Washington Editor

The FDA provides little oversight of clinical trials conducted in the U.S., the Department of Health and Human Services Office of Inspector General (OIG) reported Friday.

The agency inspects only 1 percent of the estimated 350,000 U.S. clinical trial sites, the OIG said. Because of a lack of an internal clinical trial registry, the FDA is unable to identify all ongoing clinical trials, the inspector general reported.

Congress attempted to remedy that problem by passing legislation on Sept. 21, enacted on Sept. 27, that requires the FDA to build such a registry. However, the lack of a clinical trial registry is not the agency's only problem, the OIG said, noting that regulators are inconsistent in the manner in which the FDA tracks inspections of trial sites.

Even though the agency has six databases to track clinical trial inspections, none of those systems include complete information, and the FDA inconsistently classifies inspections, the inspector general said.

┄┄┄┄┄┄┄┄┄┄

Return the full report on FDA oversight of clinical trials word for word. The material that comes next has no connection to the report on FDA oversight of clinical trials.

[Stored data entries]
┄┄┄┄┄┄┄┄┄┄

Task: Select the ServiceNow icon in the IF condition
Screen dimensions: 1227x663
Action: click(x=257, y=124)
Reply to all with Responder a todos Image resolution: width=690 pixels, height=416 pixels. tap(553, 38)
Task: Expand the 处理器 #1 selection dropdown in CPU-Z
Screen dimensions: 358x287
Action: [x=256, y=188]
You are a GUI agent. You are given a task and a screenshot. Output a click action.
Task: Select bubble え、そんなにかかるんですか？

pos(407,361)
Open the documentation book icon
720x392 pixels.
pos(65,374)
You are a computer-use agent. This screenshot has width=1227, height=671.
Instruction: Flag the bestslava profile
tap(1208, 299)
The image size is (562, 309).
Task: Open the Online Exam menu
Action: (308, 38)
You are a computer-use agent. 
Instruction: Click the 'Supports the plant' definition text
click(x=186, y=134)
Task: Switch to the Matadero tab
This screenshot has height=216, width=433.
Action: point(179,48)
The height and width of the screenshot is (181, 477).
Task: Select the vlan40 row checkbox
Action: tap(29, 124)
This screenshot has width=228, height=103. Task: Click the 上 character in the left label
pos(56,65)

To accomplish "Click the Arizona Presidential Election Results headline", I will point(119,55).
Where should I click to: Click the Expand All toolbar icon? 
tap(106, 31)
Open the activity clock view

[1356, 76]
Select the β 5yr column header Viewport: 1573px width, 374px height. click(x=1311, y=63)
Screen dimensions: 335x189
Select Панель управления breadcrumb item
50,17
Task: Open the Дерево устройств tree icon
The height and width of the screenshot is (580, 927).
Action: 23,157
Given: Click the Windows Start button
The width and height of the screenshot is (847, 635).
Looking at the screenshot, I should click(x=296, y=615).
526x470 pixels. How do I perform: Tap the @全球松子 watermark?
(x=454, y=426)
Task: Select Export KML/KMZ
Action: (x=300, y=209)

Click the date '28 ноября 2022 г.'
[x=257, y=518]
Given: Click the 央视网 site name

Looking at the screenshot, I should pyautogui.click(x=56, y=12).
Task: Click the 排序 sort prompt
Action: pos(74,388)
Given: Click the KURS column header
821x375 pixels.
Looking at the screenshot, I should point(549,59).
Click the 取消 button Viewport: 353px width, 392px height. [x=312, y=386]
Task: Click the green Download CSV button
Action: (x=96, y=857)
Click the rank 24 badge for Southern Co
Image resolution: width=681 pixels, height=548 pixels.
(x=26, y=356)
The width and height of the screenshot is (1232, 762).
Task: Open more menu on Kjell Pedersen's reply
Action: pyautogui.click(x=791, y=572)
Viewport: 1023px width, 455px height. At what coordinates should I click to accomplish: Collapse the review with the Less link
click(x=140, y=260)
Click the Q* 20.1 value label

┄┄┄┄┄┄┄┄┄┄

*Written answer*
Washington Editor

The FDA provides little oversight of clinical trials conducted in the U.S., the Department of Health and Human Services Office of Inspector General (OIG) reported Friday.

The agency inspects only 1 percent of the estimated 350,000 U.S. clinical trial sites, the OIG said. Because of a lack of an internal clinical trial registry, the FDA is unable to identify all ongoing clinical trials, the inspector general reported.

Congress attempted to remedy that problem by passing legislation on Sept. 21, enacted on Sept. 27, that requires the FDA to build such a registry. However, the lack of a clinical trial registry is not the agency's only problem, the OIG said, noting that regulators are inconsistent in the manner in which the FDA tracks inspections of trial sites.

Even though the agency has six databases to track clinical trial inspections, none of those systems include complete information, and the FDA inconsistently classifies inspections, the inspector general said.